Discover with us the rules of intimate hygiene and prevention of infection that help you feel protected day after day.

For you
  • Wash your intimate area at least once a day and rinse thoroughly. Washing your genitals too often could cause some adverse effects, such as the destruction of protective bacterial flora.
  • Use a specific and non-aggressive intimate cleanser, which does not alter vaginal bacterial microflora and does not irritate the skin and mucous membranes. Indeed, many cleansers can alter vaginal pH and destroy “friendly” bacteria.
  • Wash your intimate area, by cleaning from the vagina towards the anus. This way, you avoid transferring bacteria, that can cause infections, towards the vagina.
  • Dry accurately your intimate area, since humidity favours bacterial and fungal proliferation.
  • During menstrual periods, after sexual intercourse, sport, sauna, namely after all those activities that increase perspiration and make your body more vulnerable to infections, it is advised to pay particular attention to your intimate hygiene.
  • Wash your hands properly, as they are the main carriers of bacteria, and pay attention to the hygiene of bathroom fittings, especially in public toilets.
  • Use cotton underwear, which allows your skin to breathe, and avoid wearing synthetic or tight clothes, because they increase the humidity level and, consequently, the risk of infections.
  • Follow a healthy diet that favours a regular intestinal functioning, and take yoghurt and fibres every day, if necessary. This is important because intestinal infections often lead to vaginal infections, as well as a decrease in immune defences.
For the couple
  • It is important to take care of the hygiene of the couple. Therefore, be sure that your partner also pays attention to his intimate hygiene, and be sure that you both have taken all necessary measures to prevent the transmission of infections and venereal diseases, having a “ping-pong” effect.
  • The intimate hygiene of men is as important as that of women: by washing genitals, you can remove discharge that collects between the glans, the penis and the foreskin. Moreover, you avoid transmitting pathogenic germs, which are very dangerous in fertile age as well as in pregnancy.  
  • Both women and men are recommended to wash their genitals at least once a day and rinse thoroughly. Washing the genitals several times a day could cause some adverse effects, such as the destruction of protective bacterial flora.
  • Suggest your partner to use a specific cleanser, which is gentle, with neutral or slightly acidic pHand clinically tested to guarantee the highest skin tolerability.
  • It is recommended to dry accurately the genitals, since humidity favours bacterial and fungal proliferation.
  • Wash your hands properly, as they are the main carriers of bacteria, and pay attention to the hygiene of bathroom fittings, especially in public toilets.
  • Use the condom from the beginning to the end of the sexual intercourse and in case of anal sex. Indeed, there is an abundant microbial flora in the rectum.
  • It is a good rule for a man to check his genitals regularly. Indeed, during the daily cleansing, he could perform testicular self-examination, to notice any change, burning or redness, that are important warning signals of ongoing infections.
For the daughter
  • It is not right to think of intimate hygiene as “something” for adults only. On the contrary, it is necessary to learn how to take care of the intimate area since childhood, thanks to some simple daily rules.
  • Teach your daughter your intimate hygiene habits, through games. Indeed, good habits pass from mother to daughter. Once your girl will feel independent and autonomous in her personal hygiene choices, then these habits will become part of her daily life routine.

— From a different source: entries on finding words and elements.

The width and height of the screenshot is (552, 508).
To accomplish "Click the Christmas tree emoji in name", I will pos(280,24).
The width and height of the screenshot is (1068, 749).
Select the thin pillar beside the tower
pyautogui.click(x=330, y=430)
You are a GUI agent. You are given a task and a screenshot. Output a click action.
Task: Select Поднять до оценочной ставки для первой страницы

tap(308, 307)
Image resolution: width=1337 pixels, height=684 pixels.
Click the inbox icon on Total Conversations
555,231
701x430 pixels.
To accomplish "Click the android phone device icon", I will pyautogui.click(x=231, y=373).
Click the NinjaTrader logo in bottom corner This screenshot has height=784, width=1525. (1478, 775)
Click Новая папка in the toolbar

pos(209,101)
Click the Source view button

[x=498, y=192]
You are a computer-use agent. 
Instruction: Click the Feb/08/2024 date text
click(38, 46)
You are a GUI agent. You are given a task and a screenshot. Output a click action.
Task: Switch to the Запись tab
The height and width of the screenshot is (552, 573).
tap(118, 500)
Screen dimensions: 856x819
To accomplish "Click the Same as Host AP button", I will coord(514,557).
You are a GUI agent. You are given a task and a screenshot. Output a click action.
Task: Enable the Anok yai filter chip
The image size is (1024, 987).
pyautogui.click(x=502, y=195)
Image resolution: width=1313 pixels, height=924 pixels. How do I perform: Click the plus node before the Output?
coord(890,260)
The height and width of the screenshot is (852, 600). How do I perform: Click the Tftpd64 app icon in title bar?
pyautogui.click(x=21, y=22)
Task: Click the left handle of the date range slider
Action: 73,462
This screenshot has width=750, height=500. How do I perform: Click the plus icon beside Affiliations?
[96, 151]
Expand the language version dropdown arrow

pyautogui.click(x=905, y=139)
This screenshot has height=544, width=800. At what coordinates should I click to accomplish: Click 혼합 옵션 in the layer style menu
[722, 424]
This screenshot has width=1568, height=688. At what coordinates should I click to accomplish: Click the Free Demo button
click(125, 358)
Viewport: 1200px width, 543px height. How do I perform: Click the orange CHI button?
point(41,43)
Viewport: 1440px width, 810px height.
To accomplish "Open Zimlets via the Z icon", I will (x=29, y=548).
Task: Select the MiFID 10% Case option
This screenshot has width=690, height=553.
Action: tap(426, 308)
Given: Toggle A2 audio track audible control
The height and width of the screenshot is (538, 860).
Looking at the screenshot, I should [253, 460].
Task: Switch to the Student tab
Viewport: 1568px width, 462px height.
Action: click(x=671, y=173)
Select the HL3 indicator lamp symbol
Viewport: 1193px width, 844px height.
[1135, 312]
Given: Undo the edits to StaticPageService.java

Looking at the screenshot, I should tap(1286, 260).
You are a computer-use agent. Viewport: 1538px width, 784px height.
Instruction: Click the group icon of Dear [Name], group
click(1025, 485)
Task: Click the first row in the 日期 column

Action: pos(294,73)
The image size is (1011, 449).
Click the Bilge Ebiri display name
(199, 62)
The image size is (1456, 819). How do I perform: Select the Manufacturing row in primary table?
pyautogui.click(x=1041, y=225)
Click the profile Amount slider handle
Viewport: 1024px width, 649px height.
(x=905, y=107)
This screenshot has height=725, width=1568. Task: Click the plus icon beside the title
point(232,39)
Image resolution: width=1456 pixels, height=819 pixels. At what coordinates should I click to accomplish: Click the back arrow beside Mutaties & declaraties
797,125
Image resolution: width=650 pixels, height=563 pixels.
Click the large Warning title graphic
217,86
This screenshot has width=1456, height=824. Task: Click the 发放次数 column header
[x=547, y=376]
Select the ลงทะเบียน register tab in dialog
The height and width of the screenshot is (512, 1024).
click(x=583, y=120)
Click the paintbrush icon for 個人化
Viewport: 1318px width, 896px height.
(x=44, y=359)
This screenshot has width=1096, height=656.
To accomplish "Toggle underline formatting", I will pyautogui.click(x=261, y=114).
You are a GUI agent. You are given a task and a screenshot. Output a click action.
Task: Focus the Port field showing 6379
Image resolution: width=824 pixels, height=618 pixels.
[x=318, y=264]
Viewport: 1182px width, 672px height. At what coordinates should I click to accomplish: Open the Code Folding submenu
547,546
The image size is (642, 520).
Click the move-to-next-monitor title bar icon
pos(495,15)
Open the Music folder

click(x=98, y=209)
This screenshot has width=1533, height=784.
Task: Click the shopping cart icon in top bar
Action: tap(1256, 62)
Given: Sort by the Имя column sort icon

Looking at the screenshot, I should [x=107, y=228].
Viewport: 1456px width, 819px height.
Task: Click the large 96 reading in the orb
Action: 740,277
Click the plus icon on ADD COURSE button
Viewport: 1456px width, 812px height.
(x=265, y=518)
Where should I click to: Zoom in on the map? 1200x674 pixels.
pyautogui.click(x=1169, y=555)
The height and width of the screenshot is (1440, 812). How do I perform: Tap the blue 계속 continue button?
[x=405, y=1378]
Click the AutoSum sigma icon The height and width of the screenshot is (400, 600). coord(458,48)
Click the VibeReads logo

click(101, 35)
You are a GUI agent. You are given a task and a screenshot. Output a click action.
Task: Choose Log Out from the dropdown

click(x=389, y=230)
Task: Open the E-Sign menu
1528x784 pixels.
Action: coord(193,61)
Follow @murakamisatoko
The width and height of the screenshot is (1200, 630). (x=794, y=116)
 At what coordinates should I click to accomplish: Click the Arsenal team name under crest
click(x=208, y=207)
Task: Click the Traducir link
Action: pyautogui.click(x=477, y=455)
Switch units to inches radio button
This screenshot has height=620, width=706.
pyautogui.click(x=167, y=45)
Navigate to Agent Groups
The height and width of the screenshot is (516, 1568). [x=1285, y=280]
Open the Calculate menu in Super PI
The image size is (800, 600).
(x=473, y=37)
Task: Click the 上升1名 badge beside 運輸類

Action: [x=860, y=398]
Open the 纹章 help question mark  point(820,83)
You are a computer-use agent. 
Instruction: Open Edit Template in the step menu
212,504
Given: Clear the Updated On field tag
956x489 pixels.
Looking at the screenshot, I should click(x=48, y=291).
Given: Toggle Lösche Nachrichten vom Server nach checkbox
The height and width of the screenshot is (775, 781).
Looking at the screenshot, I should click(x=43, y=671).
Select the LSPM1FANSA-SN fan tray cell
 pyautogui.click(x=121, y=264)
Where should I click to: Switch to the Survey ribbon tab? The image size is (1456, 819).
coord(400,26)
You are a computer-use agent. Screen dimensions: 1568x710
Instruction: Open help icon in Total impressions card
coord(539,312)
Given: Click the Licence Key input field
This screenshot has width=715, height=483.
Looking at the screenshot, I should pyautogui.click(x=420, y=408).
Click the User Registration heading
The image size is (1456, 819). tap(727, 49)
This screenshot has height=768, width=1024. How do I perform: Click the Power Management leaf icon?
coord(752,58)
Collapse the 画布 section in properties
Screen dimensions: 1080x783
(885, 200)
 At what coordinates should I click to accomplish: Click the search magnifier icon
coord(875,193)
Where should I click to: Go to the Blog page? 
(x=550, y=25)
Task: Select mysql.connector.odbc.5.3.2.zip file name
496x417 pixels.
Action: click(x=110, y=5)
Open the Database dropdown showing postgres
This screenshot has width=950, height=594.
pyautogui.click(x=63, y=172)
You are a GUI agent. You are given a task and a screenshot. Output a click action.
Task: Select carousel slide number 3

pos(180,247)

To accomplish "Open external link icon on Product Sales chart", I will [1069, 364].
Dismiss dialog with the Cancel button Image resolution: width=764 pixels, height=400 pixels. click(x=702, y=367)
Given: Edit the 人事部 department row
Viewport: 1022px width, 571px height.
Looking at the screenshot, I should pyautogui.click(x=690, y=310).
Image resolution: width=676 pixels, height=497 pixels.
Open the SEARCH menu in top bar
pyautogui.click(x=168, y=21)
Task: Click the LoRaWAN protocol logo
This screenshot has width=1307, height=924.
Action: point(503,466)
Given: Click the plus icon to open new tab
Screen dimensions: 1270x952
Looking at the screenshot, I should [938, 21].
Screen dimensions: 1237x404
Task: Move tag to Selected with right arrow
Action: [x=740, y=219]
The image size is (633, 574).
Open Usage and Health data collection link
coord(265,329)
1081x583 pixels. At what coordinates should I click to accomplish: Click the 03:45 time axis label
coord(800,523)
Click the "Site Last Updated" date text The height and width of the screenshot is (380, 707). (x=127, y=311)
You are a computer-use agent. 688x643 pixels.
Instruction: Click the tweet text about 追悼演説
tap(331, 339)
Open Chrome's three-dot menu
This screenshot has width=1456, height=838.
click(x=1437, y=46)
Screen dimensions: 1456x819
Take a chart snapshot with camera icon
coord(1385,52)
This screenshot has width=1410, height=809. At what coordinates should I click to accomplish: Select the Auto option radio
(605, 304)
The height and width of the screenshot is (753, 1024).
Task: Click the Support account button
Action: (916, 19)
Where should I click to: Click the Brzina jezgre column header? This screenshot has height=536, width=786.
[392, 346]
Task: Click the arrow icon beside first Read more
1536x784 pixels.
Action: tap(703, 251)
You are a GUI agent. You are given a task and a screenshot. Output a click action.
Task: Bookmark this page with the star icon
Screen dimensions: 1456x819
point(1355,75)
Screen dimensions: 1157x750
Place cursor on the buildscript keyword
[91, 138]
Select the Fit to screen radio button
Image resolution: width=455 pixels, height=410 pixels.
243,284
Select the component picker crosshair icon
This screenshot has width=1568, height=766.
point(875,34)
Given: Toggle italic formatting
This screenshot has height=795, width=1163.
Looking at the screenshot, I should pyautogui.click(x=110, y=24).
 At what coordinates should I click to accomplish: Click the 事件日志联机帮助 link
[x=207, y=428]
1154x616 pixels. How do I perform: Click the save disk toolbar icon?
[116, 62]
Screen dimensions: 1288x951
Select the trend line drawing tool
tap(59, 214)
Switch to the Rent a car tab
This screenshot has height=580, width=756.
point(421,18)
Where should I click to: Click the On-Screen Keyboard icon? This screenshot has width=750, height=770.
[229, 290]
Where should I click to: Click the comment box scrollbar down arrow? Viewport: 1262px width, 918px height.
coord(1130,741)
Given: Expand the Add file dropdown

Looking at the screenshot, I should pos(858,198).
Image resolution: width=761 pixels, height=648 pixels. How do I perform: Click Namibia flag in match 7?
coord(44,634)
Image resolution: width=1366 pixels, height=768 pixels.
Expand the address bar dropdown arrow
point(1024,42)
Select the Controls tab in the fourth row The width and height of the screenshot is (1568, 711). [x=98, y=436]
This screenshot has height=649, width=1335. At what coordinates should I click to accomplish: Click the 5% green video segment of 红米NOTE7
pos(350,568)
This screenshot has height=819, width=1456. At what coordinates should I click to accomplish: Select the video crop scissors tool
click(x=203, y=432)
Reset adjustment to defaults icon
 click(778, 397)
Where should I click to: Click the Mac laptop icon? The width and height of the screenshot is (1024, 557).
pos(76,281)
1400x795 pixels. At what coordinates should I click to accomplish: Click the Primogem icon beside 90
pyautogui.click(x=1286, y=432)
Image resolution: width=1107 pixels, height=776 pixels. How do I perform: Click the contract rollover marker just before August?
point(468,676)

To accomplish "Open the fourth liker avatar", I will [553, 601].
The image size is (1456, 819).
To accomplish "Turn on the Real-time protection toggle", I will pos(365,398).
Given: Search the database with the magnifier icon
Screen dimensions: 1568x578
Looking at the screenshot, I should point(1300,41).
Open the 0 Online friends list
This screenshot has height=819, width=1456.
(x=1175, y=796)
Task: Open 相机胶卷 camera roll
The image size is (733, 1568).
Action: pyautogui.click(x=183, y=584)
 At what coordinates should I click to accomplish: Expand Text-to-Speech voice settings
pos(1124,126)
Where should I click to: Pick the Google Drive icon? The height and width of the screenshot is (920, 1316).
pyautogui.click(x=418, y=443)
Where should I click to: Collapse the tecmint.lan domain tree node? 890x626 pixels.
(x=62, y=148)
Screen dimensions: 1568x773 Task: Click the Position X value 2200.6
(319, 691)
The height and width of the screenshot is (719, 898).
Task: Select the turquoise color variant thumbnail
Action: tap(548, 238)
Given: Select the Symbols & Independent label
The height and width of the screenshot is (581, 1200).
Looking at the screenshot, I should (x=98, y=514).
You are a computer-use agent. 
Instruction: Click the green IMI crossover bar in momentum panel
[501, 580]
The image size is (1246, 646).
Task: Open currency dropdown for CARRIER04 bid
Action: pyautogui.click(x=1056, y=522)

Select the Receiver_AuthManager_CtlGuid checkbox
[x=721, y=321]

  • Daily intimate hygiene is not “something” for future women, but it also concerns little boys.
  • For your daughter (4-13 years) use an intimate cleanser especially designed for the intimate area of little girls. Indeed, during pre-pubertal age, the vaginal pH is neutral, because of the absence of oestrogens, and “good” bacteria are in the minority compared to “bad” bacteria. This makes little girls’ mucous membranes very thin, sensitive and dry. Therefore, it is necessary to protect the natural defenses of the vagina every day through a correct intimate hygiene.
  • The attendance of places at risk, such as swimming pools, gyms, saunas or public toilets, makes your daughter more exposed to bacterial attacks. Teach her to wash her hands properly, as the hands are the main carriers of bacteria.
  • Give your children their own personal towel. This way, you can avoid the spread of germs and fungi.
  • Show your daughter how to wash properly her intimate area
  • Make sure that your children’s diet is poor in excess sugar and rich in water.